A person-centred, mediated-use–inclusive metric would narrow measured metro–regional gaps in per-capita AI adoption and shift the apparent regional use-case mix toward more work-like activity, exposing contradictions between equity rhetoric and hub- and licence-centric deployment targets that implicitly discount regional, shared, and low-status settings.

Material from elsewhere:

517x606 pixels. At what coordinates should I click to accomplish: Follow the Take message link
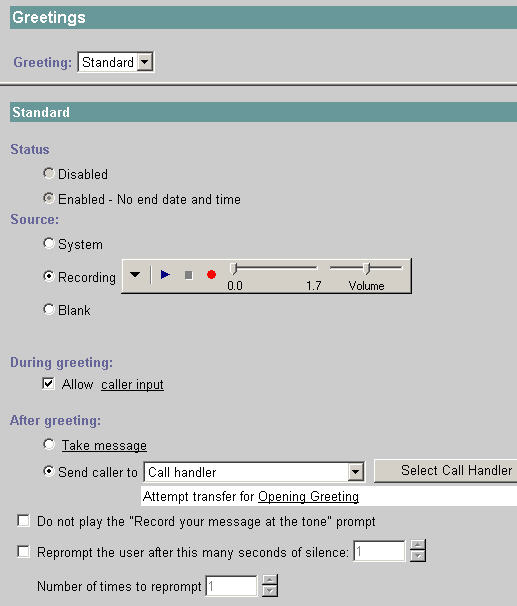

Directional changes in the picture

  • Per-capita adoption

    • Regional adoption would rise more than metro once we count:
      • Library, school, and TAFE lab access where multiple people share a small number of accounts/devices.
      • Union/industry-body portals and co-op or franchise tooling used by dispersed workers.
      • Community hub programs and public PC access.
    • Adoption concentration between leading states and others would still exist, but the apparent metro–regional gulf would be smaller than licence data suggest.
  • Use-case mix (work vs coursework vs personal)

    • Regional areas:
      • Work: share of use would rise once mediated access for small businesses, farm work, local services, and union-supported tools is counted.
      • Coursework: would rise modestly where schools/TAFEs give supervised lab or classroom access without individual licences.
      • Personal: relative share would fall (similar or slightly higher absolute use, but a smaller proportion of total once mediated work/course use is visible).
    • Metro areas:
      • Smaller change, because much work and coursework use is already visible via institutional licences.
  • Equity interpretation

    • The story shifts from “regions don’t use AI” to “regions use AI more than we record, but via shared, lower-status, and less supported channels.”
    • Measured inequity looks less about absolute absence of use and more about:
      • Quality and safety of tools.
      • Depth and productivity of use.
      • Whether use is institution-supported or fragile, personal/mediated access.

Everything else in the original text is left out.